— WHAT YOU ARE ASKED TO DO —
Would you transcribe exactly the lines from the one containing "The image size" to the last line of the data below, both ends included, but none of the pictures?

[[ DATA EXCERPTS open ]]

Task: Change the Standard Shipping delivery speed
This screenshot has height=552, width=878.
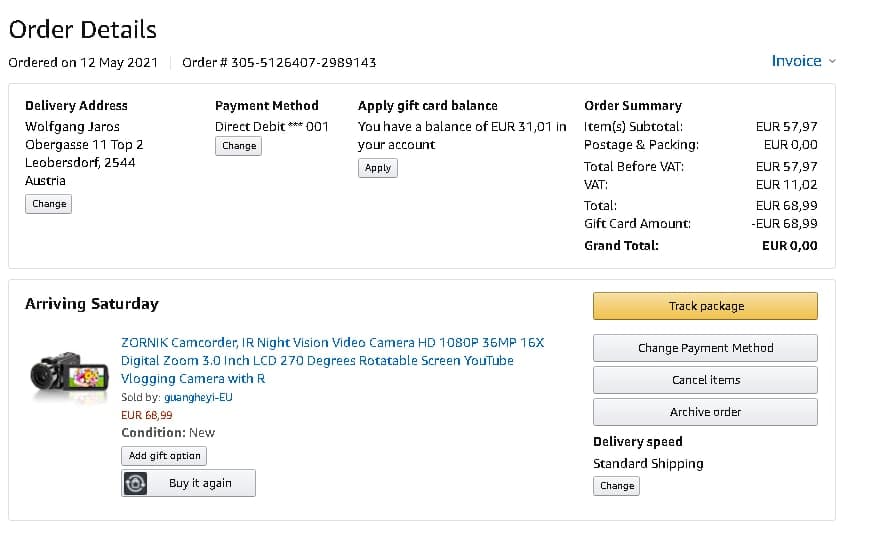Action: (x=616, y=486)
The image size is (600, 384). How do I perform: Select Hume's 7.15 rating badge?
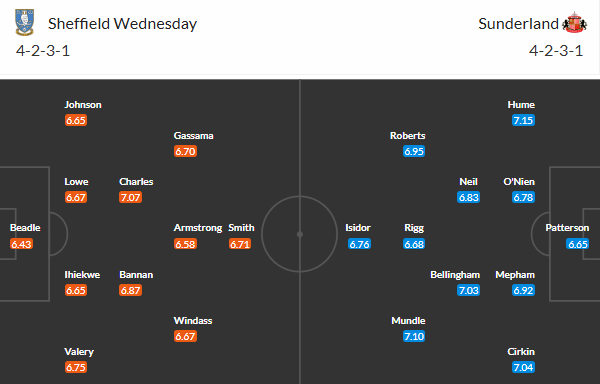click(523, 120)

[[ DATA EXCERPTS closed ]]

— OUTPUT FOR THIS EXERCISE —
The image size is (600, 384). How do I perform: Select Hume's 7.15 rating badge?
click(523, 120)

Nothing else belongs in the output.